> _Problem statement_
Give the data again exactly, from its opening line through the line in which "Task: Save the generated table description" appears.

> _Entries shown_
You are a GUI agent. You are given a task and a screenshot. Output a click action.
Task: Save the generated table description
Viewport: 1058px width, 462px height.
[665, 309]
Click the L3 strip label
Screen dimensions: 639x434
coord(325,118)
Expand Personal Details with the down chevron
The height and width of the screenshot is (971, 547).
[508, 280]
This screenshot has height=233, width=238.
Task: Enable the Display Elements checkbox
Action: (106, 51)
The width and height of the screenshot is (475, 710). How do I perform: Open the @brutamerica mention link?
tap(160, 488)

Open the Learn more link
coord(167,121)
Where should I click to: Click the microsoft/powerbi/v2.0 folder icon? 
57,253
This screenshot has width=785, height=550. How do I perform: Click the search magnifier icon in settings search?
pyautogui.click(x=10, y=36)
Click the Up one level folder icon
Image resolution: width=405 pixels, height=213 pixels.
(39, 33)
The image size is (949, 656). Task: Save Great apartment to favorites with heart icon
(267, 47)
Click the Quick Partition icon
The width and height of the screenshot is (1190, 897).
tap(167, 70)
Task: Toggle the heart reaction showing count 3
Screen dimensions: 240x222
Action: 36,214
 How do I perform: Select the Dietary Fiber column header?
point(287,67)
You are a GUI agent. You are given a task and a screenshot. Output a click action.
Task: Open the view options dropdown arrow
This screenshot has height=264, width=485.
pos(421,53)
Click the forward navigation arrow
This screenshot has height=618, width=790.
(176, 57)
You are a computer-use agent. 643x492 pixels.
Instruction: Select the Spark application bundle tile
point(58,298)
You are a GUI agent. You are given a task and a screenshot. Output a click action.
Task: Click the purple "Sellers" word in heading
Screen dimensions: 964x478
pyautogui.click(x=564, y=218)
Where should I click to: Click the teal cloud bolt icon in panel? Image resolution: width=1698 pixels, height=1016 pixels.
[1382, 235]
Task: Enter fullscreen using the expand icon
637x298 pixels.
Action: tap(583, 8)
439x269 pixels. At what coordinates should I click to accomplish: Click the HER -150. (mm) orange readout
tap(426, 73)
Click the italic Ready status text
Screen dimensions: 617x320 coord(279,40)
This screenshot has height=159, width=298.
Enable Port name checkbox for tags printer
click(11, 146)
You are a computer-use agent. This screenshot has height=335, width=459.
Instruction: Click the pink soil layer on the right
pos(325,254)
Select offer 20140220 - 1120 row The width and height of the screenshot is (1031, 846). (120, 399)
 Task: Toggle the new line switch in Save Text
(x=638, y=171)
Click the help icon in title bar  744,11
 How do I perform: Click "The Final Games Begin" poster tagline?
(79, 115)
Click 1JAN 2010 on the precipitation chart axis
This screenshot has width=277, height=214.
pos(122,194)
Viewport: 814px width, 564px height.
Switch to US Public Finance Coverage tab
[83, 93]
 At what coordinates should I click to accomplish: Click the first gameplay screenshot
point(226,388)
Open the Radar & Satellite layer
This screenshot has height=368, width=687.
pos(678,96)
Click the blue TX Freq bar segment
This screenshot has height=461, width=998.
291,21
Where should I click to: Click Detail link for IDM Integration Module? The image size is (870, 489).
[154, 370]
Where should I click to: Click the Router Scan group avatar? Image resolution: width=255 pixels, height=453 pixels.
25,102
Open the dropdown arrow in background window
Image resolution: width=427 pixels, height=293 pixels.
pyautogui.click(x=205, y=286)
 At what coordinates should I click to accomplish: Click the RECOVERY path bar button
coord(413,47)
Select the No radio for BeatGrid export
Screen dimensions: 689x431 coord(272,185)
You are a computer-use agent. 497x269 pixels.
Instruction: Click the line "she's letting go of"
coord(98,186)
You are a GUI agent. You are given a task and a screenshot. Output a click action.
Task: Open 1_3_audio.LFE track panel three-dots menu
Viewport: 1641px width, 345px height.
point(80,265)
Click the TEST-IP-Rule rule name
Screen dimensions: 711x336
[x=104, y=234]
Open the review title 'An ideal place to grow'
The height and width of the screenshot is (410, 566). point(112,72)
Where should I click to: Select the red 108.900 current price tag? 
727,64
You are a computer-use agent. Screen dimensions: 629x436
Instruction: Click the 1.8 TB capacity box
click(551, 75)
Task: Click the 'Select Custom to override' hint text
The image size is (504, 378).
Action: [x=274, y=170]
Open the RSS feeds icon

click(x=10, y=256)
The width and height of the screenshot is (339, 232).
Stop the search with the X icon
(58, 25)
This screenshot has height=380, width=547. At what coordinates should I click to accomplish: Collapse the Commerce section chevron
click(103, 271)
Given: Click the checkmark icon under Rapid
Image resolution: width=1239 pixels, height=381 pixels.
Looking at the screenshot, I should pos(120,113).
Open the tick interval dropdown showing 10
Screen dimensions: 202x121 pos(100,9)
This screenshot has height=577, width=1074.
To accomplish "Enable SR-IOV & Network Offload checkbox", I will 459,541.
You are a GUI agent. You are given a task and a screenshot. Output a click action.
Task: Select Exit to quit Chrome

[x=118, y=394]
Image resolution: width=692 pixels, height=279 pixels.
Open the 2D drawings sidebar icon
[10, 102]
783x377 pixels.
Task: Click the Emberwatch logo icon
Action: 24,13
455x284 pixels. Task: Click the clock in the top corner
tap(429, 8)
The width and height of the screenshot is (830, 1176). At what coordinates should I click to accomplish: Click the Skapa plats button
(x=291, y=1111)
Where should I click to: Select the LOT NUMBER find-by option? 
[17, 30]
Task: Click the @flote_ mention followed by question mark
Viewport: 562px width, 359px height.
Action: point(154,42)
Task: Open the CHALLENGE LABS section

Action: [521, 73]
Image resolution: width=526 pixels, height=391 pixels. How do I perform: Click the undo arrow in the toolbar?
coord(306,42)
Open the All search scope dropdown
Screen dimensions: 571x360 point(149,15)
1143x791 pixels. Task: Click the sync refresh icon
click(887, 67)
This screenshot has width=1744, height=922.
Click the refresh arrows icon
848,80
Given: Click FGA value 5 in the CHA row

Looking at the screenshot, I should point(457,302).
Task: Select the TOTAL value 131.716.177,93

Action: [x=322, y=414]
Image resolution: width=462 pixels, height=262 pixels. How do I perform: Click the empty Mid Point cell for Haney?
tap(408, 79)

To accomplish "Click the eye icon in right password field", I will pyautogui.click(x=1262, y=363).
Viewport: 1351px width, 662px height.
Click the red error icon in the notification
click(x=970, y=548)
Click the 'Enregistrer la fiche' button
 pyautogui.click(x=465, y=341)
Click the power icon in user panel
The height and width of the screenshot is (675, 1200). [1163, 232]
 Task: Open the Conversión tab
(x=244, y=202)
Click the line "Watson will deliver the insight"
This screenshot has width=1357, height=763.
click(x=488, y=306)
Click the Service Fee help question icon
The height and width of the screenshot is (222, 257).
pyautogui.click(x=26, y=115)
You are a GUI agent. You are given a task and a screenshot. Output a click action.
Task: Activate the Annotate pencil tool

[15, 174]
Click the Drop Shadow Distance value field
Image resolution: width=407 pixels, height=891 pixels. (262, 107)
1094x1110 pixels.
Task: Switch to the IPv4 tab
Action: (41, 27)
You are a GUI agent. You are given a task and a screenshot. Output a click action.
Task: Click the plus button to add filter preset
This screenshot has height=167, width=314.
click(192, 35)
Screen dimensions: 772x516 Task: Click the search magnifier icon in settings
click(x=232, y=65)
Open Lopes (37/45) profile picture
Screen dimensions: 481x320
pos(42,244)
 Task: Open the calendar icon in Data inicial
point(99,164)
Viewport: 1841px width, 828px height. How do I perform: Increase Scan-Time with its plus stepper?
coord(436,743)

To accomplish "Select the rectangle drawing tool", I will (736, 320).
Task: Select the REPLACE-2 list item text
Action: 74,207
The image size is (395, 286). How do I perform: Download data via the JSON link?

> _Your solution_
You are a GUI agent. You are given a task and a screenshot. Output a click action.
Task: Save the generated table description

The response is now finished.